Venezuela has one of the highest murder rates in the hemisphere. But being in jail is particularly deadly. In 2010 there were 466 prison murders and almost 1,000 assaults, according to the IACHR. And more than 4,500 inmates have been killed in the last decade. By comparison, the U.S. Bureau of Prisons reported 15 homicides in 2010 — that in a prisoner population four-times larger than Venezuela’s."
Varela announced today that she plans to release up 40% of Venezuela's inmates, over 20,00 of them. Fine. Overcrowding is an obvious problem and has contributed to an institution rife with human rights violations and deadly violence.

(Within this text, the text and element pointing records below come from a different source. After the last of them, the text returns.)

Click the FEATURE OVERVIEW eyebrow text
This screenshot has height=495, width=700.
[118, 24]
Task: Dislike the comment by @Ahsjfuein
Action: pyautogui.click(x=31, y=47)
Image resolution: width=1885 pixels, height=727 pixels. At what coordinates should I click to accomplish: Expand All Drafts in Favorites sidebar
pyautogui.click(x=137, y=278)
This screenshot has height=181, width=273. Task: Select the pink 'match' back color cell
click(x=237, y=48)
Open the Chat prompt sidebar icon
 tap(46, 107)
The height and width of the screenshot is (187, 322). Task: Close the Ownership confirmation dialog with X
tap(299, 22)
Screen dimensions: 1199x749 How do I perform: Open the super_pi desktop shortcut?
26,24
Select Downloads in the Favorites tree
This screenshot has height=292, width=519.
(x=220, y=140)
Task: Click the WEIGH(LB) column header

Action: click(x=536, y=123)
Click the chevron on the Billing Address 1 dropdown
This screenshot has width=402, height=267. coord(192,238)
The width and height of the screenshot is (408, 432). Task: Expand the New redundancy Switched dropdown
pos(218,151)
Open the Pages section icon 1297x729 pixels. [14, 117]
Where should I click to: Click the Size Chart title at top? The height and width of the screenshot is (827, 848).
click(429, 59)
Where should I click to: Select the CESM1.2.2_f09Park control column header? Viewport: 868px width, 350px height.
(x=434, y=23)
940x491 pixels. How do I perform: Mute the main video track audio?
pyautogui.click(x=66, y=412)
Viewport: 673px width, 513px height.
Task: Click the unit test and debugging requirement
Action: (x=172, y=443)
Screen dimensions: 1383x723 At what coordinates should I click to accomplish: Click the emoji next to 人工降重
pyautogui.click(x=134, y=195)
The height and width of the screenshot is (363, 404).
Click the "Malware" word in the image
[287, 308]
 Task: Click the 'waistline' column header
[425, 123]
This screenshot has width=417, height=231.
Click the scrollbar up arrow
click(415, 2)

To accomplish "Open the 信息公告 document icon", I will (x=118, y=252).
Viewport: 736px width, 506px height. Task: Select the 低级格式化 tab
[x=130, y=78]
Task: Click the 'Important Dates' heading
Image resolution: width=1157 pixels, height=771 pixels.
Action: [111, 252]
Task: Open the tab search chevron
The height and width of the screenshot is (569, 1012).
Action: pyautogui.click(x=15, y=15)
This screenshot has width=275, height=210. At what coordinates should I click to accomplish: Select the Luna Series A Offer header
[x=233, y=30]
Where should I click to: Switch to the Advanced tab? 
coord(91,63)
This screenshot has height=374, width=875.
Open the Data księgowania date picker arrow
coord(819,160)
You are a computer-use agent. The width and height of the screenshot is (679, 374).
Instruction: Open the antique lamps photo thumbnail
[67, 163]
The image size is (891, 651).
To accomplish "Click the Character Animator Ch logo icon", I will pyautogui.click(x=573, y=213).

But like everything else in Chavez' Venezuela, this will be accomplished through the prerogative of the claudillo and that of his circle of appointed compadres. The rough and tumble Varela threatened, "Si un juez me pone una traba, le digo a la presidenta del TSJ que lo saque del cargo," (if a judge gets in my way, I'll tell the president of the Supreme Court to strip them of their office).

What a wonderful endorsement of the rule of law and the balance of powers.

And why isn't Varela the one in prison herself? She has a record of bloodying up opposition diputados and intimidating journalists. Witness her inexcusable harassment of the journalist and politician Gustavo Azócar, a former prisoner of conscience from the state of Tachira and a man still under threat from the capricious justice system of Venezuela.